_Entries provided_.
BEGIN
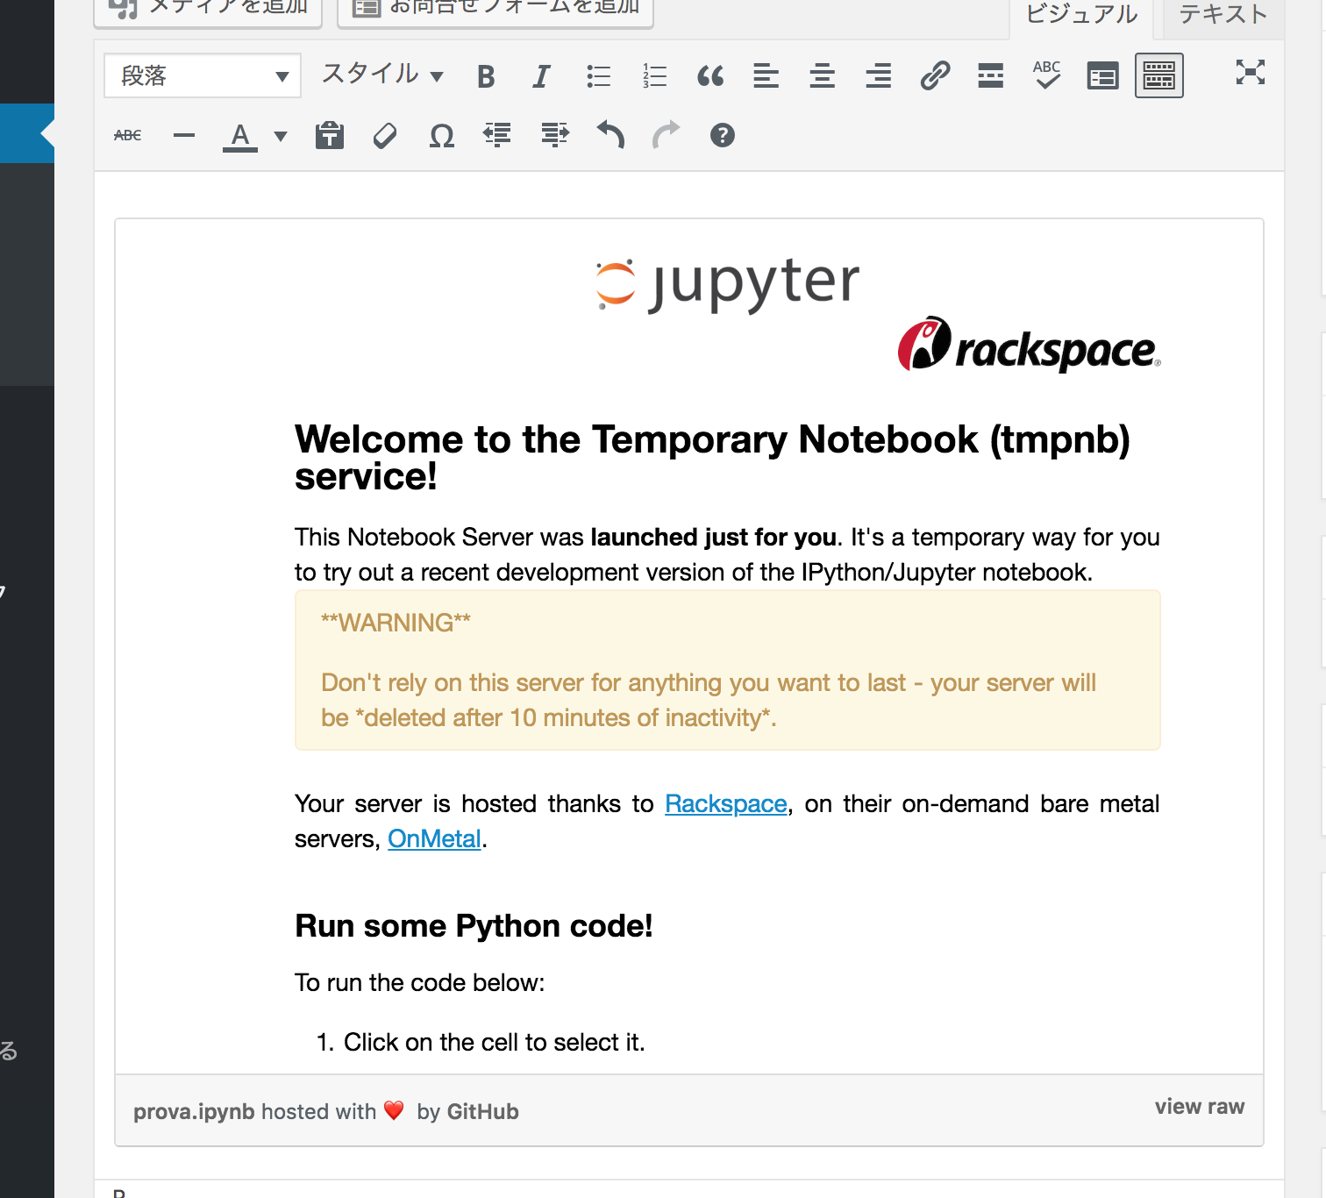Viewport: 1326px width, 1198px height.
Task: Apply italic formatting
Action: [541, 75]
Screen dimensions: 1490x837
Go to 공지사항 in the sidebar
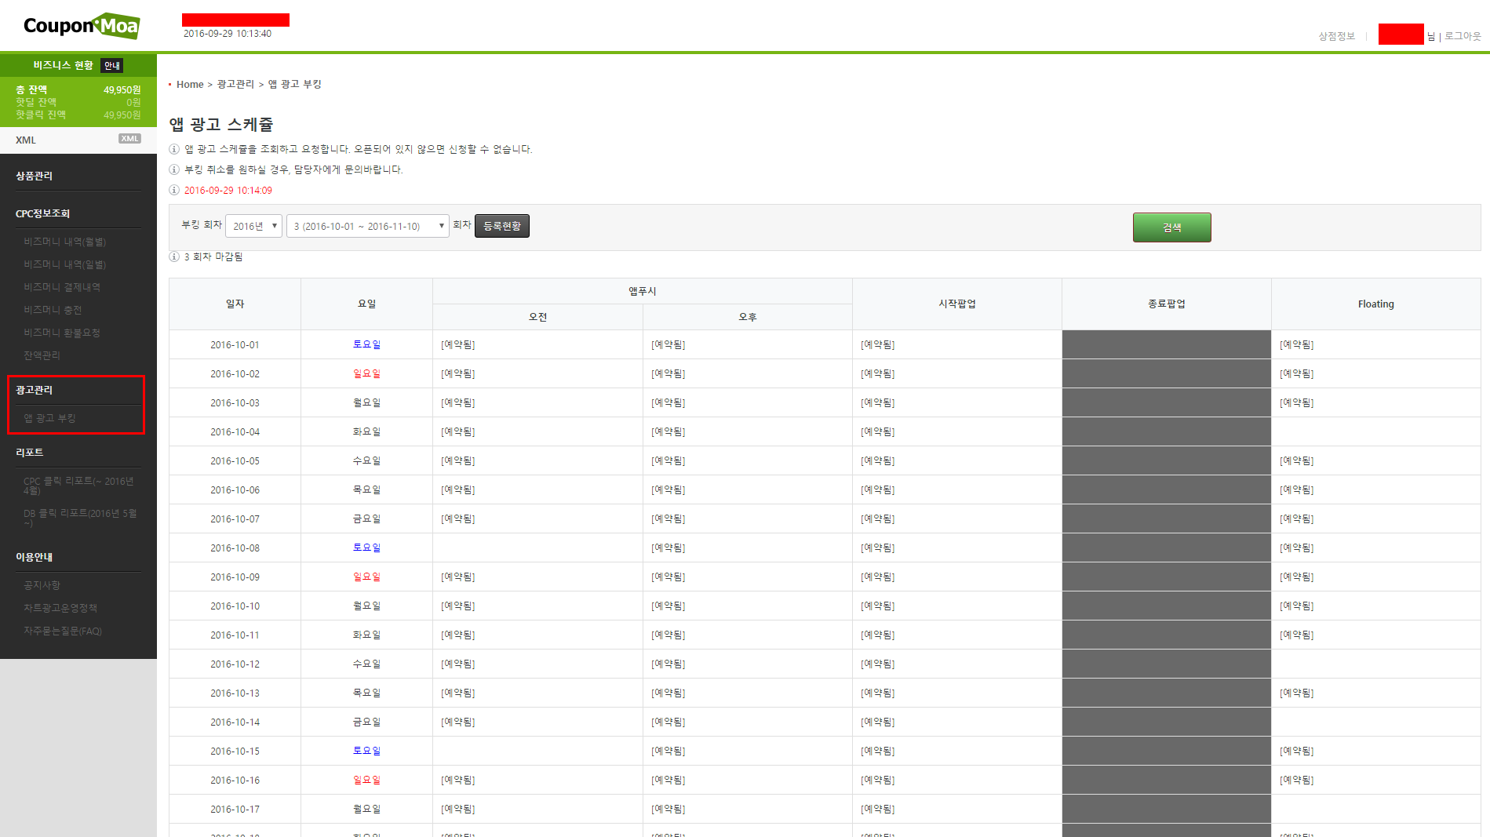(42, 585)
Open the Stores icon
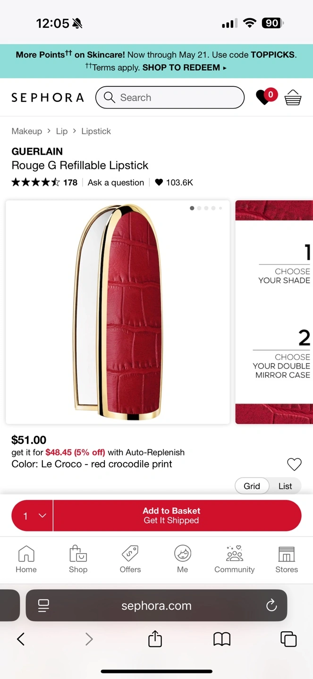The height and width of the screenshot is (679, 313). pyautogui.click(x=287, y=559)
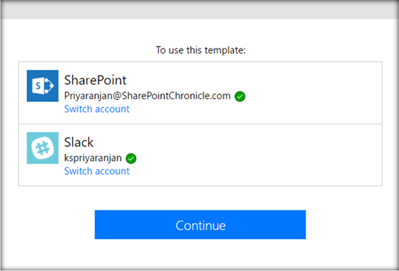Click the blank area left of Continue
The width and height of the screenshot is (399, 271).
(x=53, y=225)
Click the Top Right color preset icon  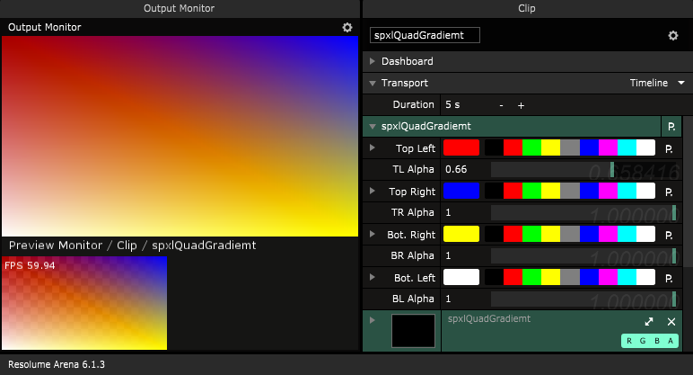click(x=670, y=192)
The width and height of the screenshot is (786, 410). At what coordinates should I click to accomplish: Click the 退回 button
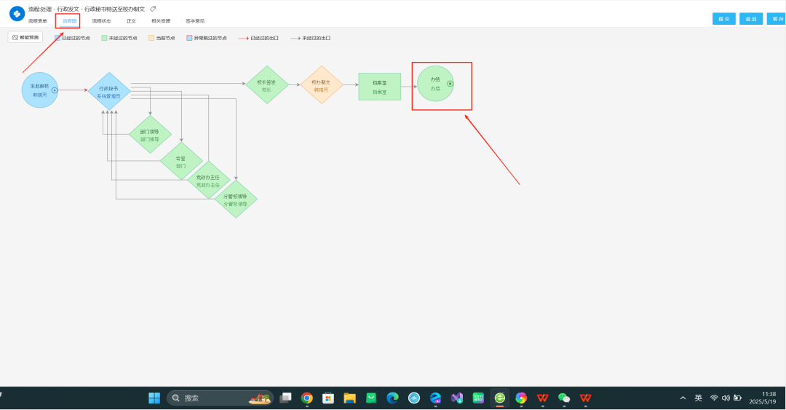[x=750, y=19]
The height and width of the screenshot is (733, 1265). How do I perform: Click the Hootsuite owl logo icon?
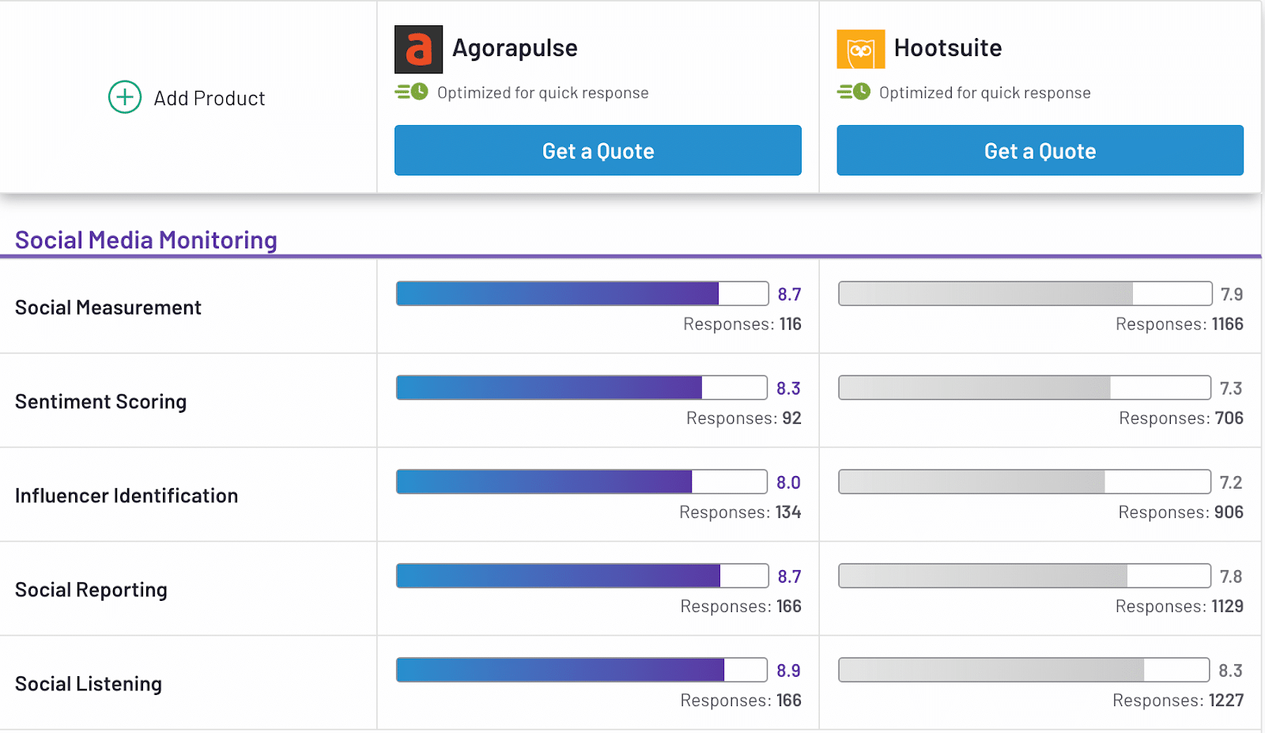coord(860,49)
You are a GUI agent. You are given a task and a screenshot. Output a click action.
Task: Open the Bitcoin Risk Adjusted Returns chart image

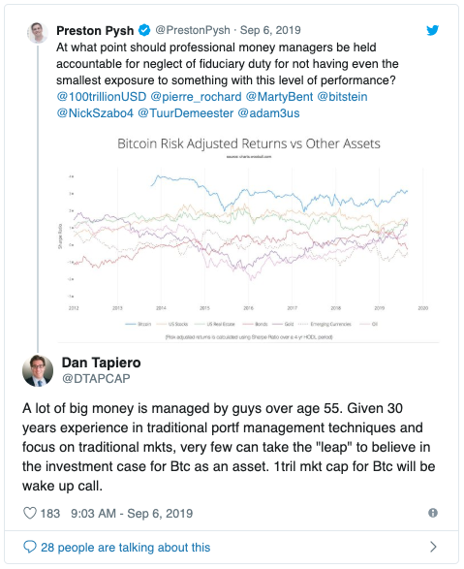(x=248, y=237)
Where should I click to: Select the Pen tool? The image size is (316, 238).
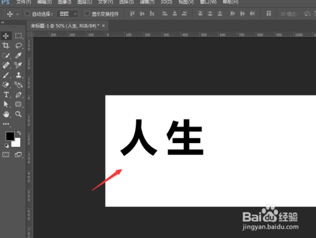click(18, 95)
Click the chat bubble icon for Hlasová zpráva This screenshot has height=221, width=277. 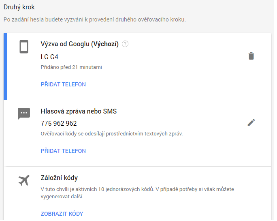[24, 114]
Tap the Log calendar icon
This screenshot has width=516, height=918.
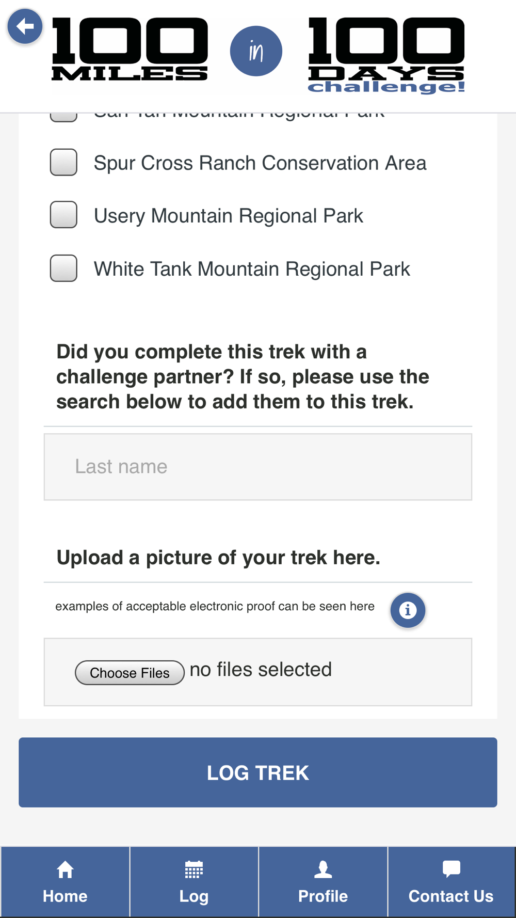click(x=194, y=870)
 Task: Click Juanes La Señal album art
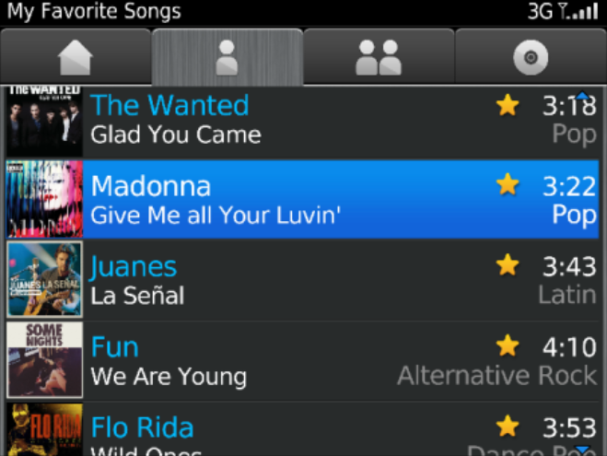point(44,279)
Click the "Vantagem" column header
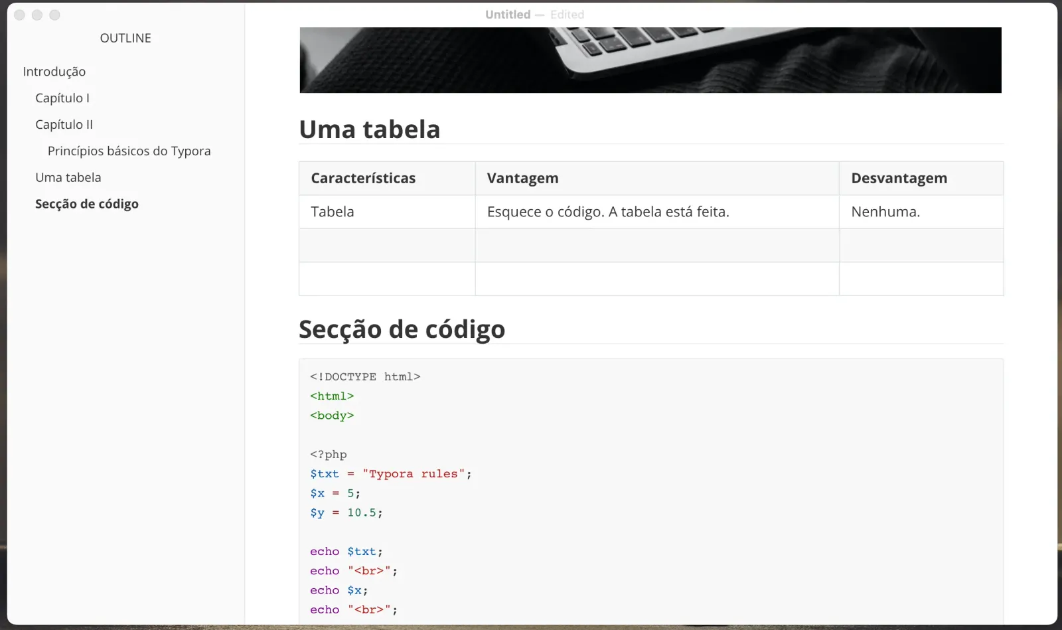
END
_Task description_.
Once you find the line that contains "Tap the Log calendar icon", give it again along with every later line through the end of the data, word for word, minus the pictures.

_Exercise output_.
Tap the Log calendar icon
This screenshot has width=516, height=918.
click(x=194, y=870)
 Task: Click Juanes La Señal album art
point(44,279)
Click the "Vantagem" column header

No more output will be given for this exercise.